悪魔の熱情リブレット
「くっ!!」
炎を剣で断ち切りながらベッドにいる二人を見やる。
未だアンドラスに手を伸ばすゴモリーに、余裕そうな表情でこの状況を楽しんでいるルシファー。
「私に勝てるとでも?愚かな…」
漆黒の悪魔はアンドラスを嘲ると、人差し指を彼に向けた。
「まずは、その仮面を外せ。

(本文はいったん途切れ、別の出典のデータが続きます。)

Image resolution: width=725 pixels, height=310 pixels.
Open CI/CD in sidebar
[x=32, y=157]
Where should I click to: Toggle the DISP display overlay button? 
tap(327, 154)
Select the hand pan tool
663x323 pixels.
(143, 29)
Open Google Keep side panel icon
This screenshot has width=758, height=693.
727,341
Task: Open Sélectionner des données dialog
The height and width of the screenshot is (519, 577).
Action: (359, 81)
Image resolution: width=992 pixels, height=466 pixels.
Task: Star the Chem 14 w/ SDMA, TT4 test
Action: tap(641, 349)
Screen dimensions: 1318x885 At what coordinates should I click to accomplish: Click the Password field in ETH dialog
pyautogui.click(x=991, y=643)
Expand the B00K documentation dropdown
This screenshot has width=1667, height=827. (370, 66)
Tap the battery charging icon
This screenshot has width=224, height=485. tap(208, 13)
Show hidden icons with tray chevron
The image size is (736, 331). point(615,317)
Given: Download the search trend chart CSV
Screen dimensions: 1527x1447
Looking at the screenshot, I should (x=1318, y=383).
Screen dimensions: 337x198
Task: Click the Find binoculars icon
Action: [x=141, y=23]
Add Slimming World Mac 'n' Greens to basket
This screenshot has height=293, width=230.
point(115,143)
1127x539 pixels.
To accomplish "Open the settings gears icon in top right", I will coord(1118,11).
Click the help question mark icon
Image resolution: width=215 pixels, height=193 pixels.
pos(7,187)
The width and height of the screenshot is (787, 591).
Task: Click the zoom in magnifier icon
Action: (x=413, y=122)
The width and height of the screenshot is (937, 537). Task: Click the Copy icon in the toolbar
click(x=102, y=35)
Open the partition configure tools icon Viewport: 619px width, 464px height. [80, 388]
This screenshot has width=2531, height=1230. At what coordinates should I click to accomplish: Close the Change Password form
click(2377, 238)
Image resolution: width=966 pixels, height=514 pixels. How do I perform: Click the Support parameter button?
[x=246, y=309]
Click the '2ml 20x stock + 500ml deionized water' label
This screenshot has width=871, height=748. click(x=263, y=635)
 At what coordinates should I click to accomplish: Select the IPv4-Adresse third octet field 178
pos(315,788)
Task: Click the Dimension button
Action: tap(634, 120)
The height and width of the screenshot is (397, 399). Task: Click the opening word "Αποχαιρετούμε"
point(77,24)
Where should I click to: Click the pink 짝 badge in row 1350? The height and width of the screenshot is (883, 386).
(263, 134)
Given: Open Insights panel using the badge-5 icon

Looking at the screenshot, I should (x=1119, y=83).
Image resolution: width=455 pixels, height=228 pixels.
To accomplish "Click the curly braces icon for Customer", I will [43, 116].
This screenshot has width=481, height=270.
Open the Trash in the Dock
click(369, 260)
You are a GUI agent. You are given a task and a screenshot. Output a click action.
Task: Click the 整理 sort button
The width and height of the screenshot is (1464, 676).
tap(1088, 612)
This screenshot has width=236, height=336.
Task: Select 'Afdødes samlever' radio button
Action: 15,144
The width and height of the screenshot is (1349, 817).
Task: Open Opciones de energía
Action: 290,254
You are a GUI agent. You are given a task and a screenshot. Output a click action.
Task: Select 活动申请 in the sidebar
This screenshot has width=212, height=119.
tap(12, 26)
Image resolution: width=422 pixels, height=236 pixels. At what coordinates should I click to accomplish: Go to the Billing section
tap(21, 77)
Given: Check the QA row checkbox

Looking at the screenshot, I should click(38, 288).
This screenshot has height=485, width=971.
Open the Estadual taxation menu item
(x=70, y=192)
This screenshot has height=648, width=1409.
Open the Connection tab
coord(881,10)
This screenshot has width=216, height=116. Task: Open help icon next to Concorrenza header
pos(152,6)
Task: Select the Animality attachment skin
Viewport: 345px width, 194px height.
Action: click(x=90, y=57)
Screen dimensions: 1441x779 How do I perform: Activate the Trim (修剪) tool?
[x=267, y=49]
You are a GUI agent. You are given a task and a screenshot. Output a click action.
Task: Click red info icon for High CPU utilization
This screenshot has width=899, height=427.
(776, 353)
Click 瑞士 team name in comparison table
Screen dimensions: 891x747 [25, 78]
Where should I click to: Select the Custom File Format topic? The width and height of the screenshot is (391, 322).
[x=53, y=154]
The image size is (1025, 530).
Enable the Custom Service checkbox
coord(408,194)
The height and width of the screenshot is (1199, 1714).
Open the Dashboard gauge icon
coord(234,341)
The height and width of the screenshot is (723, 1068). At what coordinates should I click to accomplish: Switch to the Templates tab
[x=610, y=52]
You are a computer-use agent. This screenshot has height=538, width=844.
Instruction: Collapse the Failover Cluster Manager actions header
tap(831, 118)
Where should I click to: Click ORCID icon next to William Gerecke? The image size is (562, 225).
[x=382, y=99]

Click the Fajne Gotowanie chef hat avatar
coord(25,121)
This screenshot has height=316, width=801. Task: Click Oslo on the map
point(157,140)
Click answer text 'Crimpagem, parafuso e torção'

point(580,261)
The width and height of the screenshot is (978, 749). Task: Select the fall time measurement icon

王の前で無礼だぞ」
ルシファーが人差し指を軽く上に動かすとアンドラスの体が不自然に吹っ飛んだ。
「アンドラス!!」
バシンが不安げに叫ぶ。
アンドラスは顔を床に叩きつけられ、小さく呻いた。
今の衝撃で仮面は外れ、彼の足元に転がる。
「…やってくれるね…」
血の混じった唾を吐き出しながら笑みを零す破壊の悪魔。
「久々にスイッチいれようかな、とか考えちゃうよ…?」
彼の隠れた金色の瞳が獲物を見つめて光った。
再び剣を持ち、構える。
「はああああああぁぁぁ!!!!!!!」
物凄い速さでルシファーに詰め寄り剣を振るうが、相手の鋭く頑丈な爪に軽々と受け流された。